*What is required*:
Write out the lines of the records exactly, from the line with "How do I perform: Click" up to and including the line with "Looking at the", and leave the pictures out of your answer.

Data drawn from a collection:
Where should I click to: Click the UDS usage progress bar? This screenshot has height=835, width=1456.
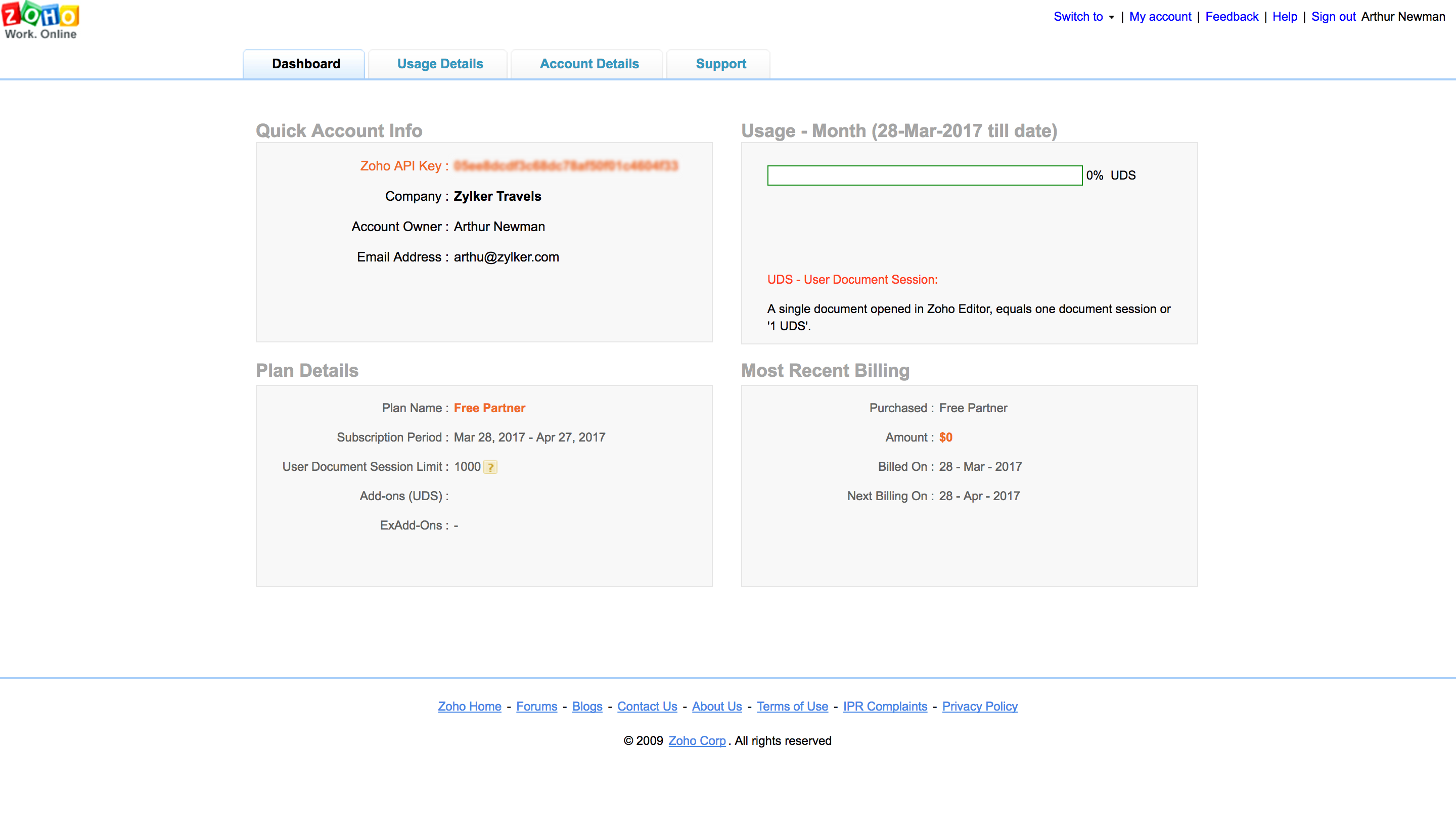[924, 175]
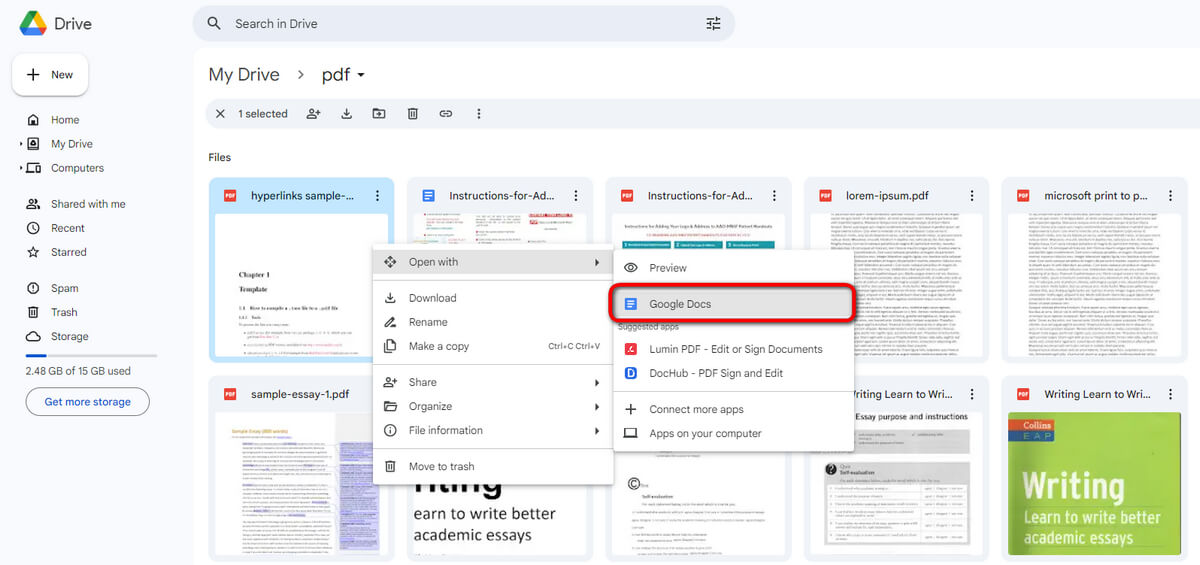Click the move to folder toolbar icon
The height and width of the screenshot is (565, 1200).
[379, 114]
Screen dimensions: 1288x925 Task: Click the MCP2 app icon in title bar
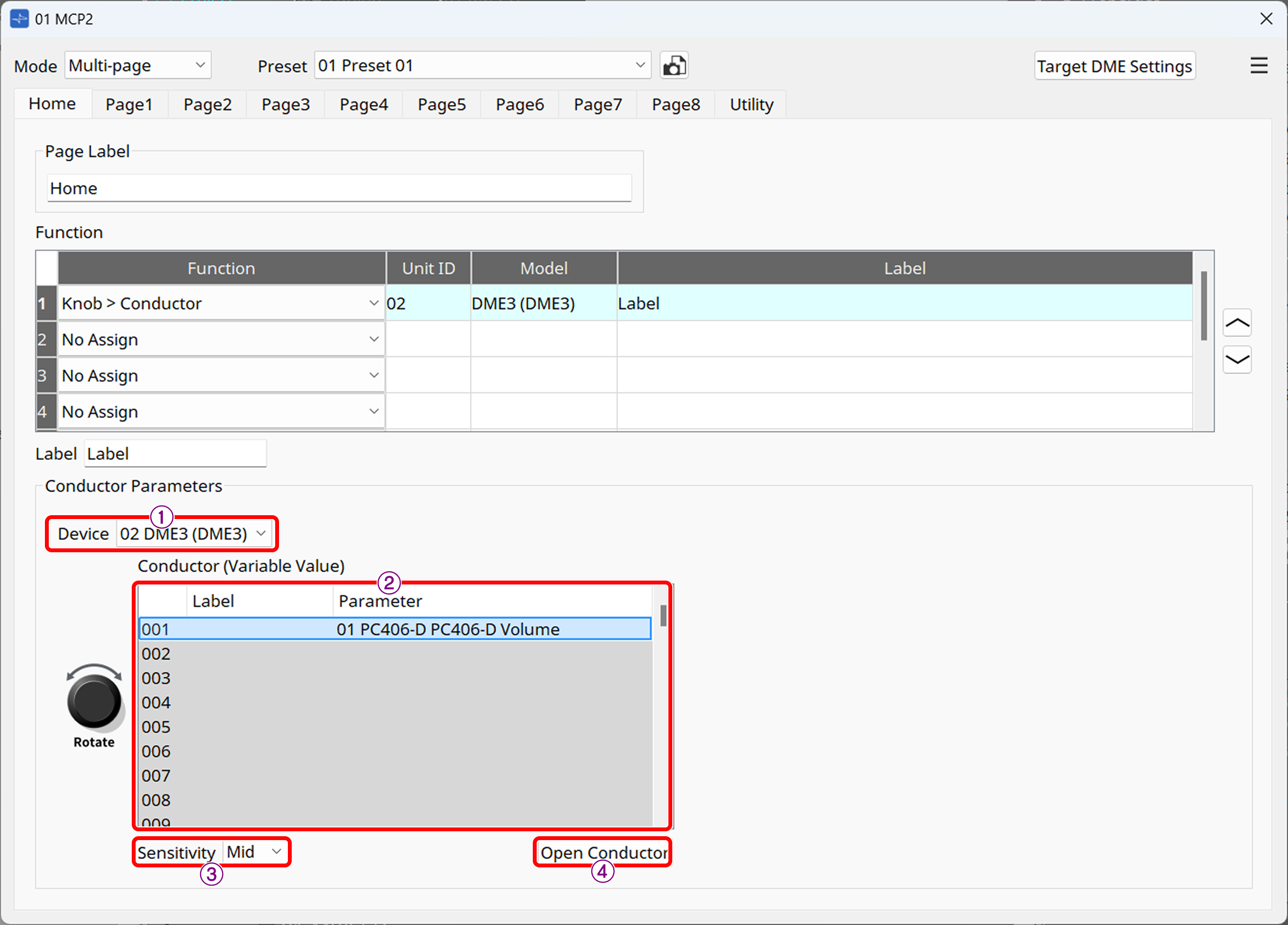[x=20, y=19]
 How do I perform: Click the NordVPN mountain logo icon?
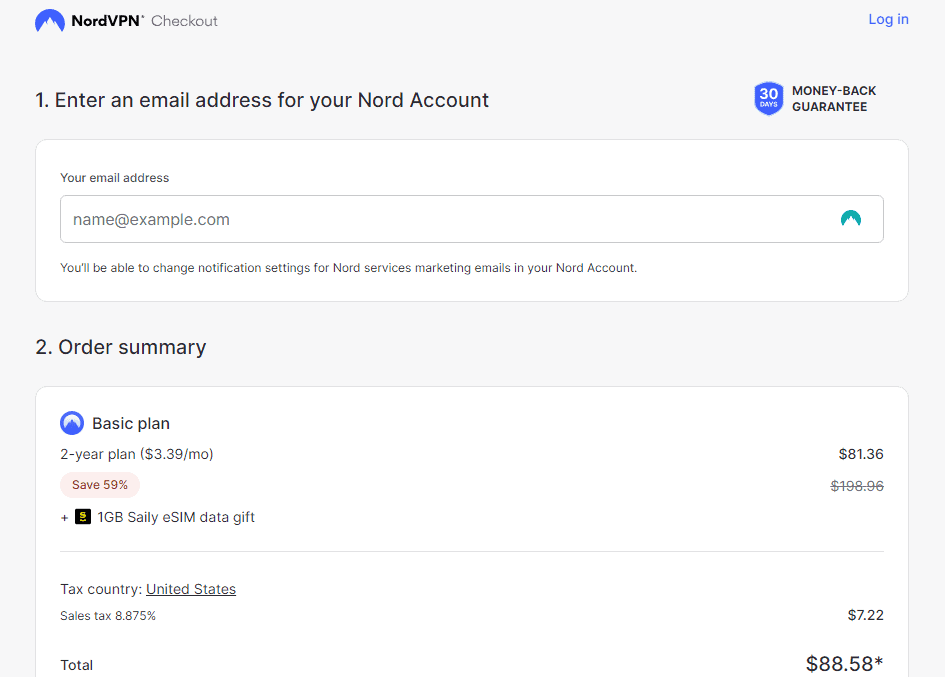[50, 20]
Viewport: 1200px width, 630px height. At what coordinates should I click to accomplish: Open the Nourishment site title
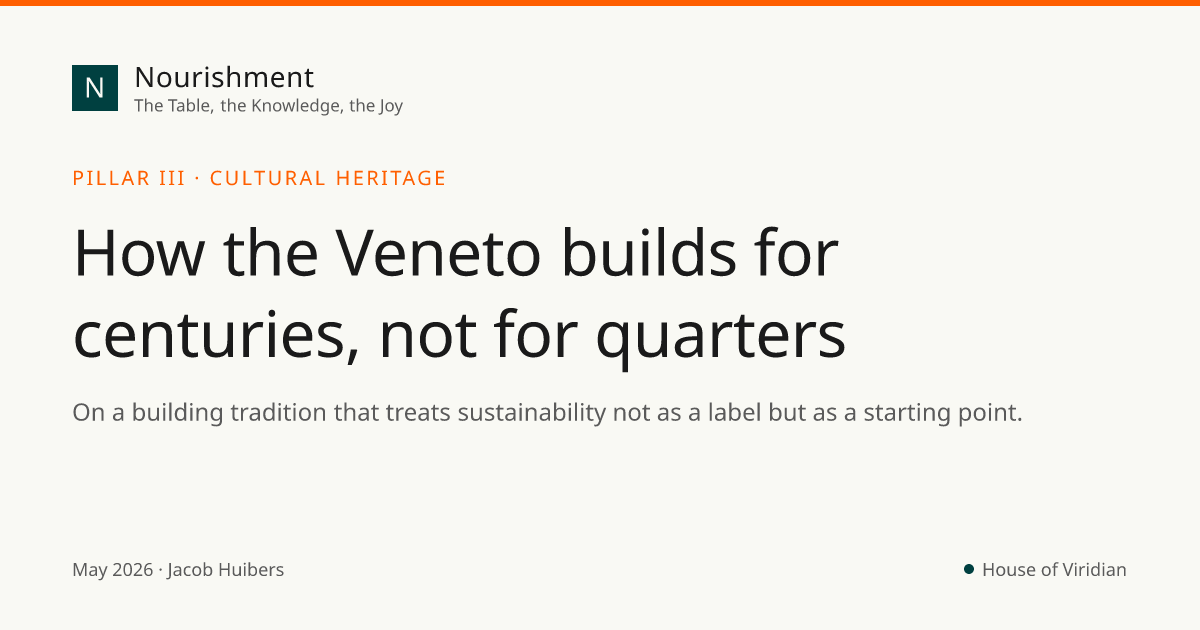coord(224,77)
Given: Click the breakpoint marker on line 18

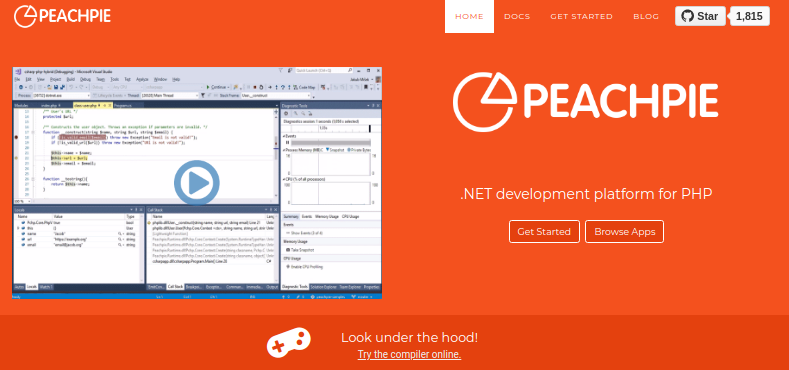Looking at the screenshot, I should tap(16, 137).
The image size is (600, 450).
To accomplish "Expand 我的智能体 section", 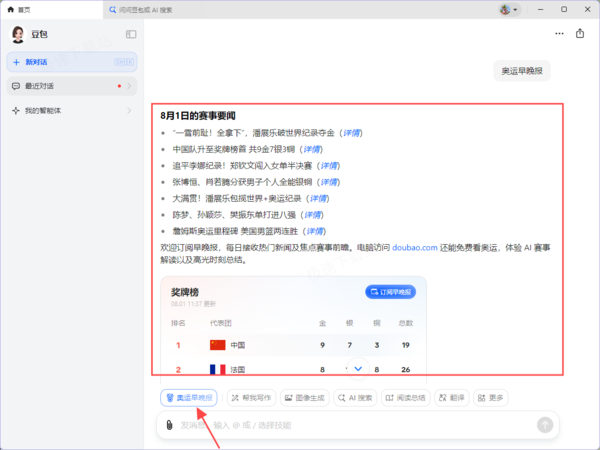I will pos(72,111).

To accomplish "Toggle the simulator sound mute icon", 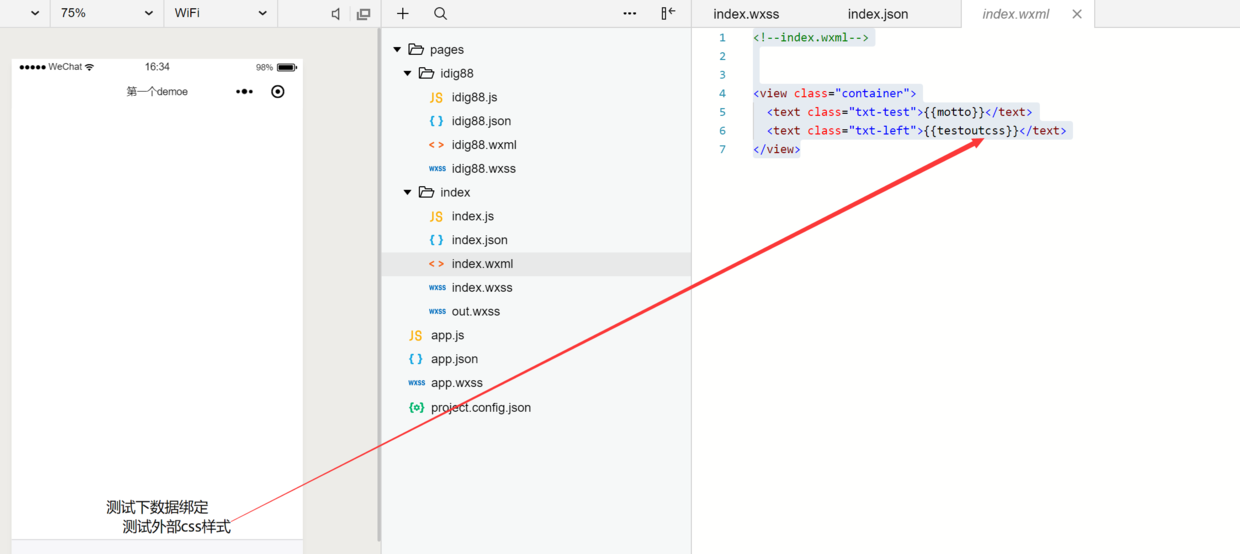I will coord(335,14).
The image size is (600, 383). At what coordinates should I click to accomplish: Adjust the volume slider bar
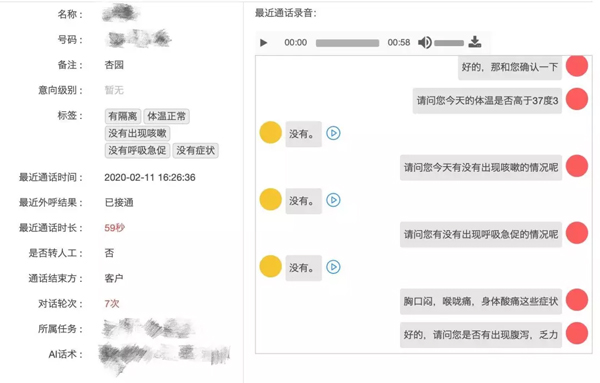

*Finished task*:
 How do I perform: Click the NordVPN mountain logo icon?
[50, 20]
Viewport: 1200px width, 630px height. At what coordinates should I click to accomplish: Open the Nourishment site title
coord(224,77)
Given: Click the breakpoint marker on line 18

Looking at the screenshot, I should tap(16, 137).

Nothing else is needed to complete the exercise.